Postherpetic neuralgia (PHN) is the most complication of Herpes zoster (HZ) and one of the most intractable neuropathic pains. The use of corticosteroids with or without other concomitant therapy for HZ and PHN is not guaranteed.
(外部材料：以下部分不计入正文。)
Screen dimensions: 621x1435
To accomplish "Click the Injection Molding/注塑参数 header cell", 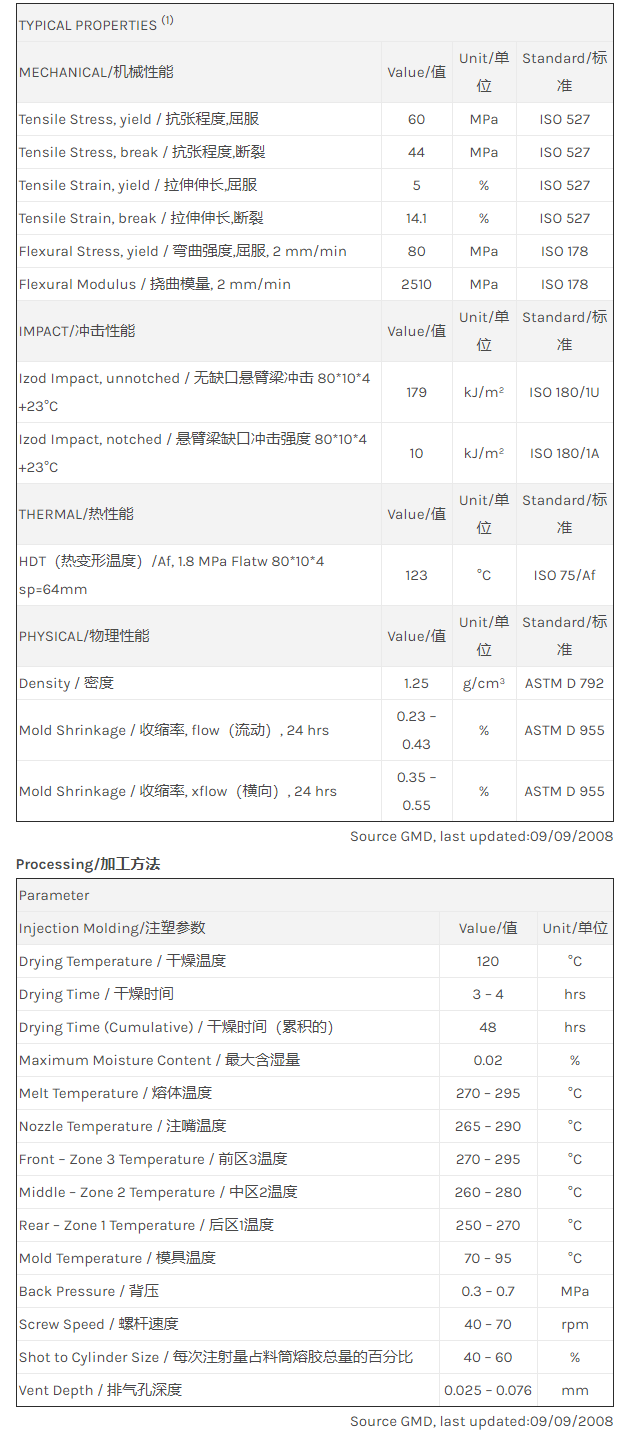I will [112, 928].
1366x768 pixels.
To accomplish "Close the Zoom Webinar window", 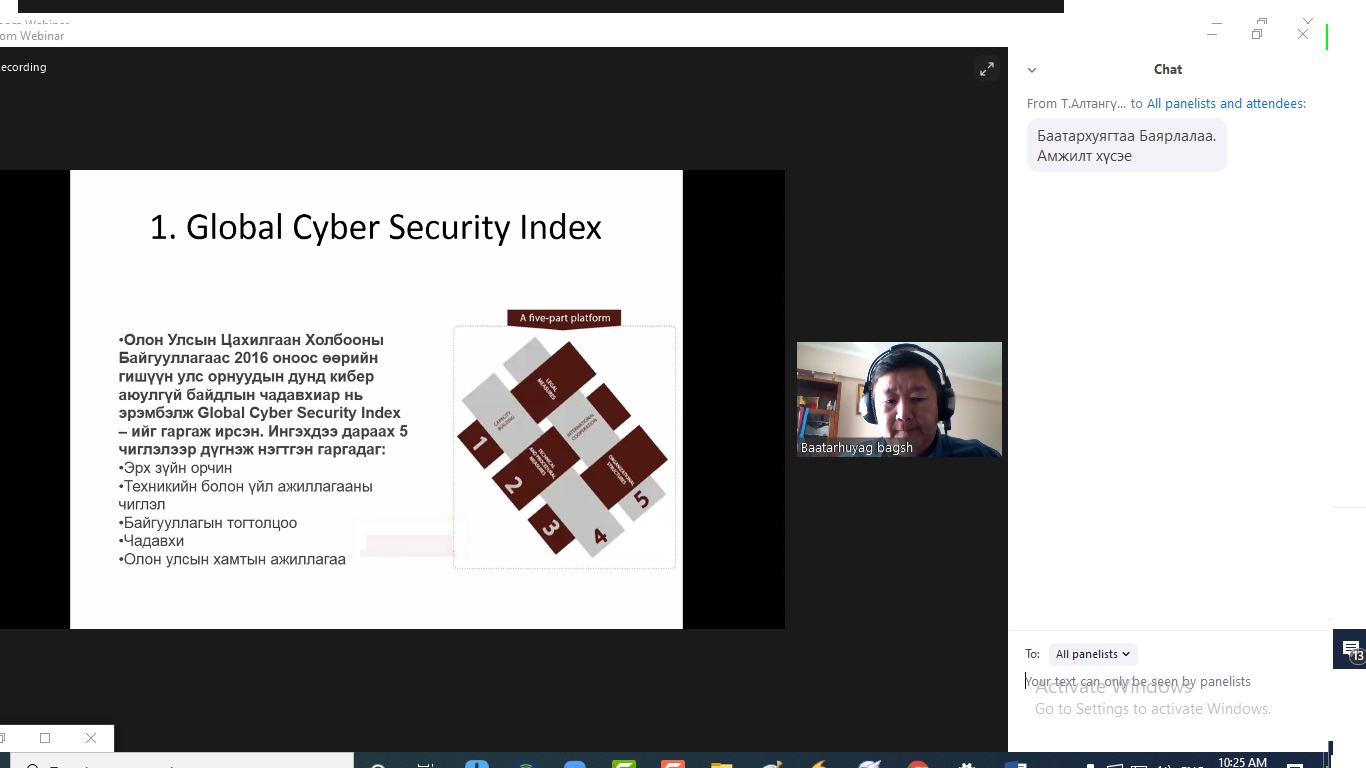I will click(x=1303, y=34).
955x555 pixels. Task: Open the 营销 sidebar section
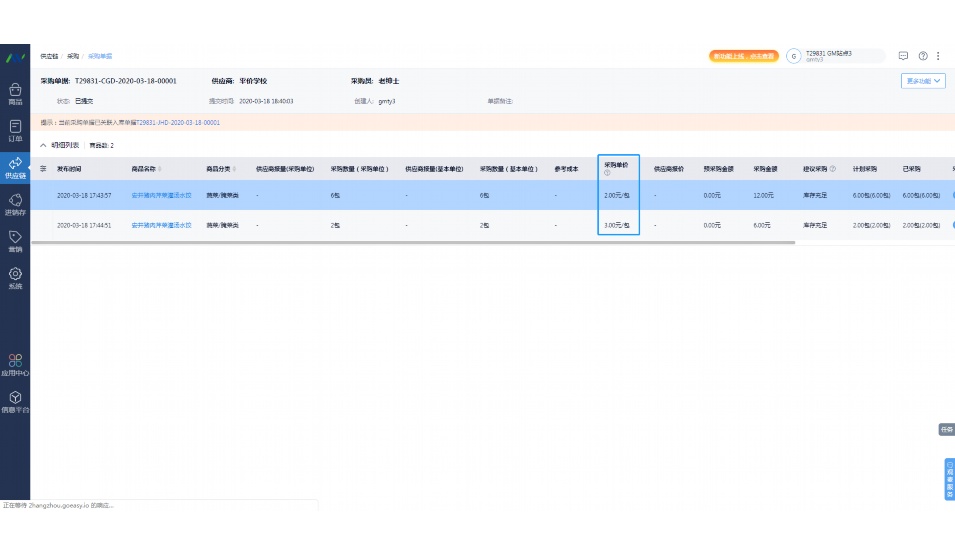(x=15, y=241)
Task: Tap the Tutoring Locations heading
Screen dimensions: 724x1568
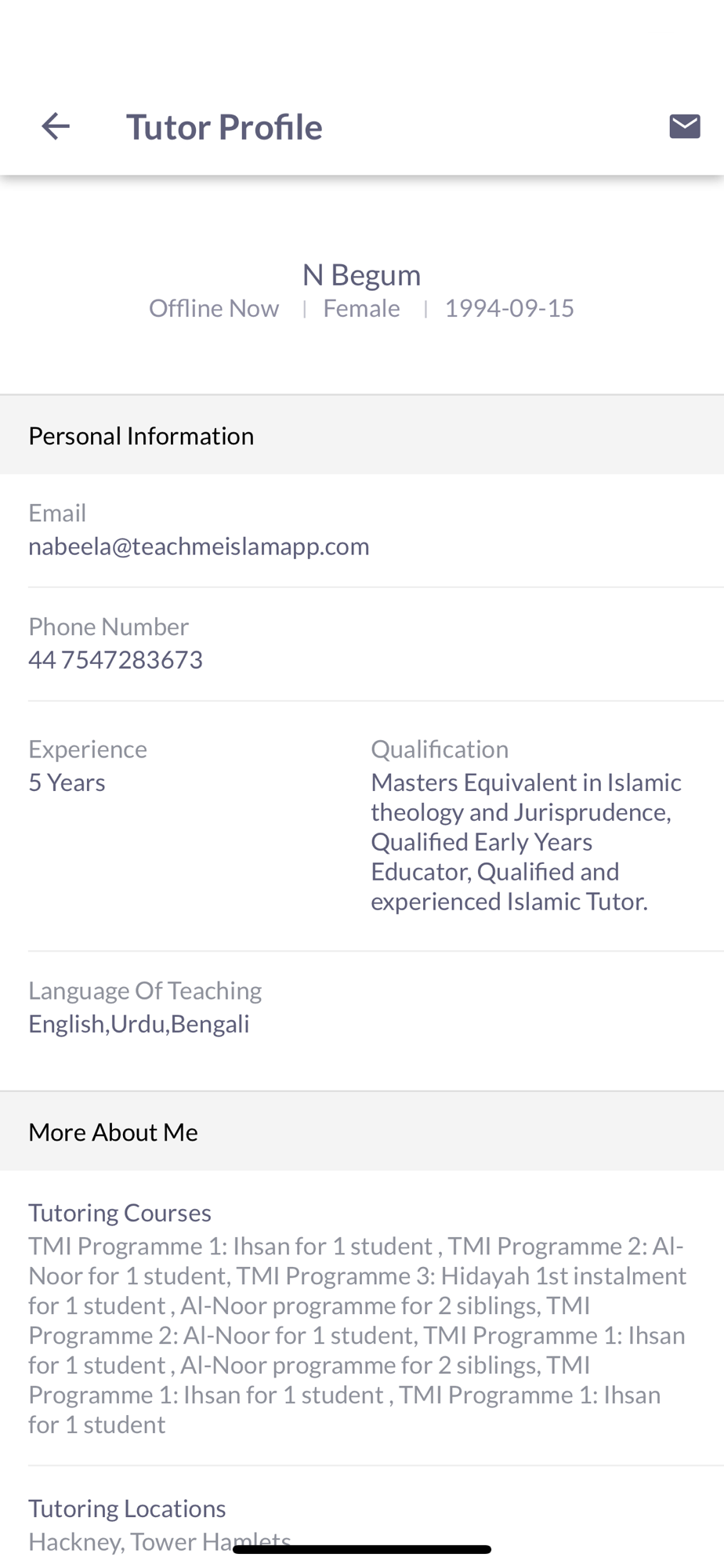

Previous studies showed that epidural injection of steroids and local anesthetics or/and antiviral therapy in acute phase of herpes zoster is a promising therapy for reductions in the use of analgesics, the time to uninterrupted sleep, the time to resumption of usual activities ,and prevention of PHN. However, Corticosteroid therapy is seldom used in patients at risk for corticosteroid-induced toxicity (e.g., patients with diabetes mellitus or gastritis) and makes a restriction for these patients. We present a case of 67-year-old female patient with the history of diabetes mellitus who presented with impending diabetic ketoacidosis (DKA) 8 days after receiving 40 mg triamcinolone into the epidural space for prevention of PHN and relief of HZ with deafferentation pain. Further investigations of metabolic and endocrine sequelae of epidural corticosteroid, association between diabetic patient and the use of epidural steroid and the strategies of treatment and prevention of postherpetic neuralgia will be beneficial for clinicians in helping this kind of patients who suffered from this problem.